Buffett took the opportunity to contrast banking with Berkshire’s insurance business. The insurance business produces float, created by the premiums paid by those purchasing insurance. The insurance company gets to invest the float until the insurance claims are made. In addition, unlike bank deposits, the float can’t be withdrawn and doesn’t earn any interest. Buffett said, “It’s like having a bank with no employees, no interest, and no ability to withdraw the money in a hurry.” Berkshire’s float is now approximately $165 billion, an increase of roughly $1 billion year-to-date. Buffett did say that “banks can be a perfectly good investment.” He noted that in addition to owning banks in Berkshire’s publicly traded stock portfolio, Berkshire had a wholly-owned bank at one time with plans to acquire more before legislation forced them to sell it.

Buffett typically refrains from giving much detail about Berkshire’s publicly traded stock holdings but spoke about Occidental Petroleum (OXY). According to Bloomberg, Berkshire is Occidental Petroleum’s largest shareholder, with a 23.6% stake. Buffett said he doesn’t know what the price of oil will be, but he likes Occidental Petroleum’s position in the Permian basin and management. He left the door open that Berkshire could purchase more shares but said it would stop short of making an offer to control the company. Here are more details about the possible reasons for Berkshire’s investment in Occidental Petroleum.

When asked about the possibility of future dividends, Buffett noted that Berkshire paid a dividend once, which was a mistake. He said Berkshire could distribute cash in a significant way via stock buybacks if the stock became undervalued. In addition, he would prefer to have the money on hand to make substantial acquisitions if any attractive targets became available. For those worried about the stock dropping precipitously when Buffett and Munger can no longer manage the firm, Buffett’s statement that Berkshire “will buy $50 billion of our stock if it makes sense” should provide some comfort. Share repurchases accelerated in the first quarter, as Berkshire bought back $4.4 billion of stock.

When asked about the prudence of Apple (AAPL), comprising over 35% of Berkshire’s publicly traded stock portfolio, Buffett noted that Apple was not 35% of Berkshire’s portfolio because the firm has many wholly owned subsidiaries. He added that a previous sale of Apple shares was done partially for tax reasons but was “still a mistake.” He went on to say that Apple was a “better business than any we own.” Munger chimed in on the subject with a more direct response that we “ignore most notions of our experts about de-worsification of portfolios.” Here is more analysis of Berkshire’s publicly traded stock portfolio.
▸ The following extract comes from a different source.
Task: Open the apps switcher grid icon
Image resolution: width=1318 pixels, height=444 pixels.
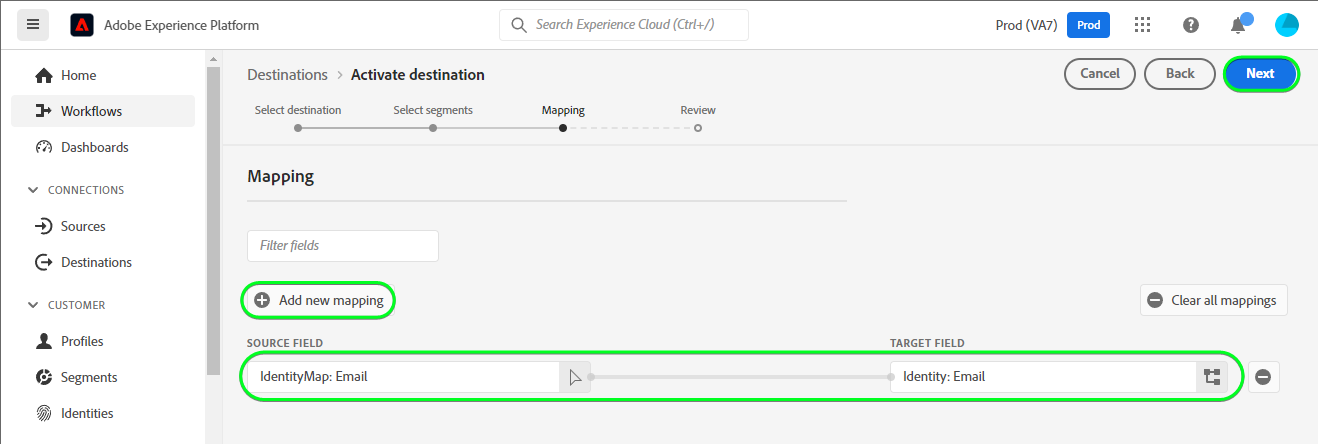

Lastly, when answering a question about the opportunities for value investing in an era of disruptive technology, Munger argues that value investors will have a more challenging time now that so many intelligent people are competing for the same opportunities. Buffett was more optimistic that there would be “plenty of opportunities.” He believes technology has continuously changed, but human nature remains the same. Buffett said that opportunities come from “other people doing dumb things,” and they will continue to do more dumb things in the future.